━━ Texto do exercício ━━

Prevalecem neste tipo de pessoa, os instintos agressivos. O ego assume o comando, trazendo à superfície os conflitos de insegurança, de insatisfação, de morbidez, que são ainda as marcas dos períodos remotos da civilização, antes do surgimento das emoções superiores.

Quando é o ego a liderar, observamos no indivíduo a atitude vigilante, dominadora, numa luta contínua para se manter na posição conquistada e com medo de a perder.

Torna-se agressivo, exibindo qualidades que não possui, como forma de encobrir o seu complexo de inferioridade em relação a uma maior evolução intelectual e emocional.

Rodeia-se de direitos que legitimamente não merece e teme lhe sejam retirados, ao mesmo tempo que procura cumprir as suas obrigações.

O ego tem na sua génese a fraude, pois se veste de presunção, avareza, ciúme, desconfiança, censura aos demais, para dessa forma não chamar a atenção sobre sua verdadeira e doente natureza.

━━━

* _Tarefas do exercício_
• 1. Imprima o trecho do texto do exercício que vai de "Quando é o ego" até "intelectual e emocional.".
• 2. Segundo o texto do exercício, de que se veste o ego para não chamar a atenção sobre a sua verdadeira e doente natureza?
As linhas que se seguem não são necessárias.

━━ Registos fornecidos ━━

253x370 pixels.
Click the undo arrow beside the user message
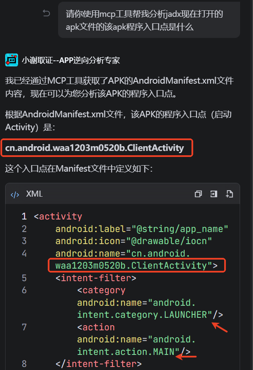(x=46, y=13)
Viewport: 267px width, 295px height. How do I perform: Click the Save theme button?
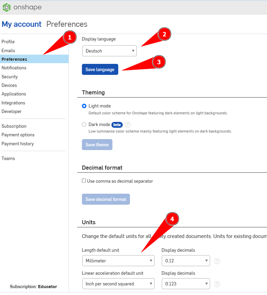[97, 145]
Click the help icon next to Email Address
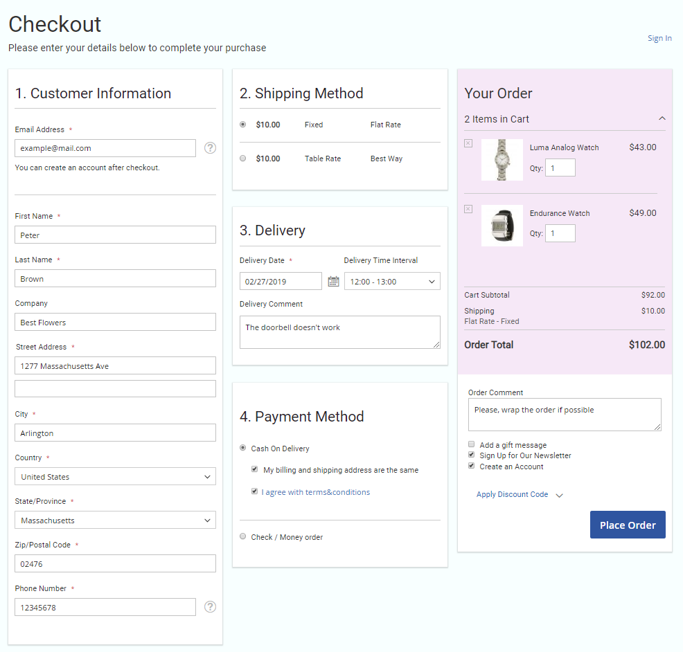The height and width of the screenshot is (652, 683). pyautogui.click(x=211, y=148)
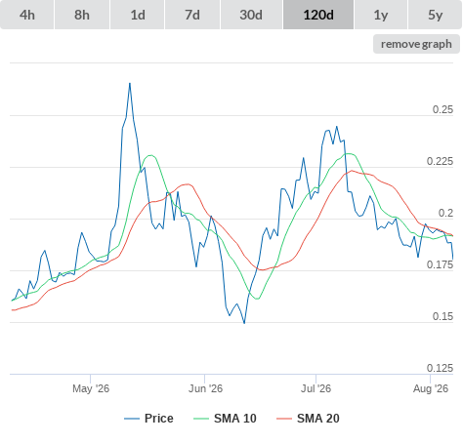Image resolution: width=463 pixels, height=444 pixels.
Task: Select the 30d time range
Action: click(x=251, y=15)
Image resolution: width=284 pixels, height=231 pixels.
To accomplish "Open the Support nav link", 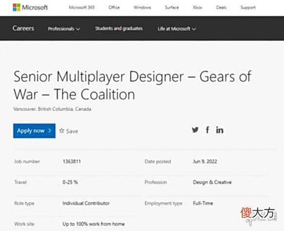I will click(x=248, y=7).
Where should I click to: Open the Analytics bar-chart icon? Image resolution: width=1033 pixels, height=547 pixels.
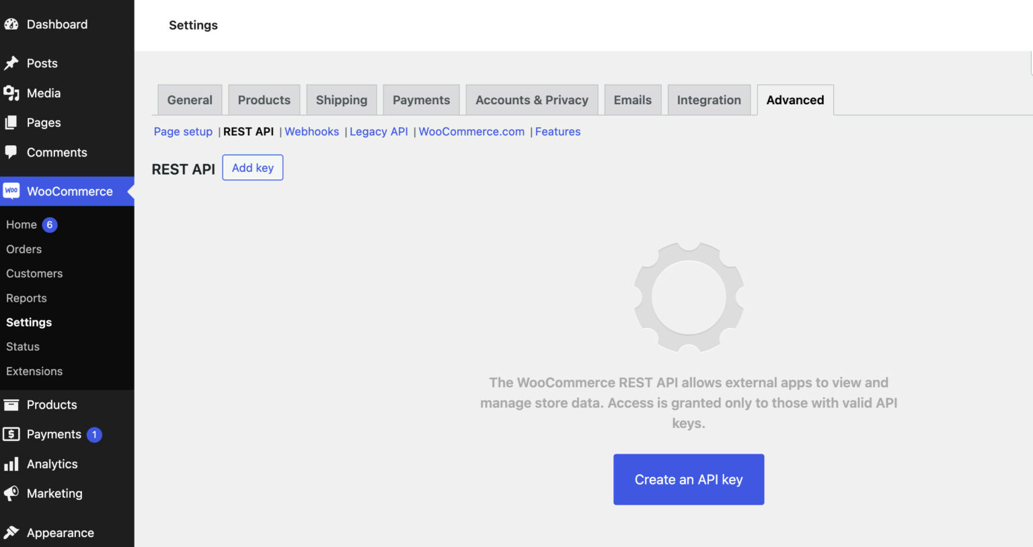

━━━

* _Respostas_
• 1.
Quando é o ego a liderar, observamos no indivíduo a atitude vigilante, dominadora, numa luta contínua para se manter na posição conquistada e com medo de a perder.

Torna-se agressivo, exibindo qualidades que não possui, como forma de encobrir o seu complexo de inferioridade em relação a uma maior evolução intelectual e emocional.

• 2. De presunção, avareza, ciúme, desconfiança e censura aos demais.